**Task brief**
All of the records should be given again exactly as they appear.

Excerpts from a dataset
------------------------------------------------------------------------
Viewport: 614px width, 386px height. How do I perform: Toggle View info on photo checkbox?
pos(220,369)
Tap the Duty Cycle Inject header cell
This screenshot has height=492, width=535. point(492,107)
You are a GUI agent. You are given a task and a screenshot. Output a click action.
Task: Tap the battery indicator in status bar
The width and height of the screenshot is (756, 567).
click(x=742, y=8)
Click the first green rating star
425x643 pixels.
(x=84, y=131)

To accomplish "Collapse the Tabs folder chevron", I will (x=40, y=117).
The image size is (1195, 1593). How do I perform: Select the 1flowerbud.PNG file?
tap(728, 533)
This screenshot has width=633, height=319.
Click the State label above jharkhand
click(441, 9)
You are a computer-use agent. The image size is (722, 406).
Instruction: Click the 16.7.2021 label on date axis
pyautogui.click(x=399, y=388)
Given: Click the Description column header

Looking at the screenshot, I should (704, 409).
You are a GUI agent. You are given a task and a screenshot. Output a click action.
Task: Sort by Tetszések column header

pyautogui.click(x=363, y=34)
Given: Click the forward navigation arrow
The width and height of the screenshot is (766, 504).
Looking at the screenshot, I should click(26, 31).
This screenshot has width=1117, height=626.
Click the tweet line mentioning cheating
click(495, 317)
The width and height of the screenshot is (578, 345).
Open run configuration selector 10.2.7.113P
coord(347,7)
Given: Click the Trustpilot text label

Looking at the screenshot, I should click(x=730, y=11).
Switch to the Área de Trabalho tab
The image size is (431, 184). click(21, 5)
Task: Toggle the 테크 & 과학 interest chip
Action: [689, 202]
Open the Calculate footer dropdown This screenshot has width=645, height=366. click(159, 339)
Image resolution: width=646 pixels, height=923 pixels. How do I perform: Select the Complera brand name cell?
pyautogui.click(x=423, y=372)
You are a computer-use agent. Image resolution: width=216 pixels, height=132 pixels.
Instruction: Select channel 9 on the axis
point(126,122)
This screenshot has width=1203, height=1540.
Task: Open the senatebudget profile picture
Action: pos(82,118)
------------------------------------------------------------------------
**Solved problem**
Viewport: 614px width, 386px height. How do I perform: Toggle View info on photo checkbox?
pos(220,369)
Tap the Duty Cycle Inject header cell
This screenshot has height=492, width=535. point(492,107)
You are a GUI agent. You are given a task and a screenshot. Output a click action.
Task: Tap the battery indicator in status bar
The width and height of the screenshot is (756, 567).
click(x=742, y=8)
Click the first green rating star
425x643 pixels.
(x=84, y=131)

To accomplish "Collapse the Tabs folder chevron", I will (x=40, y=117).
The image size is (1195, 1593). How do I perform: Select the 1flowerbud.PNG file?
tap(728, 533)
This screenshot has width=633, height=319.
Click the State label above jharkhand
click(441, 9)
You are a computer-use agent. The image size is (722, 406).
Instruction: Click the 16.7.2021 label on date axis
pyautogui.click(x=399, y=388)
Given: Click the Description column header

Looking at the screenshot, I should (704, 409).
You are a GUI agent. You are given a task and a screenshot. Output a click action.
Task: Sort by Tetszések column header

pyautogui.click(x=363, y=34)
Given: Click the forward navigation arrow
The width and height of the screenshot is (766, 504).
Looking at the screenshot, I should click(26, 31).
This screenshot has width=1117, height=626.
Click the tweet line mentioning cheating
click(495, 317)
The width and height of the screenshot is (578, 345).
Open run configuration selector 10.2.7.113P
coord(347,7)
Given: Click the Trustpilot text label

Looking at the screenshot, I should click(x=730, y=11).
Switch to the Área de Trabalho tab
The image size is (431, 184). click(21, 5)
Task: Toggle the 테크 & 과학 interest chip
Action: [689, 202]
Open the Calculate footer dropdown This screenshot has width=645, height=366. click(159, 339)
Image resolution: width=646 pixels, height=923 pixels. How do I perform: Select the Complera brand name cell?
pyautogui.click(x=423, y=372)
You are a computer-use agent. Image resolution: width=216 pixels, height=132 pixels.
Instruction: Select channel 9 on the axis
point(126,122)
This screenshot has width=1203, height=1540.
Task: Open the senatebudget profile picture
Action: pos(82,118)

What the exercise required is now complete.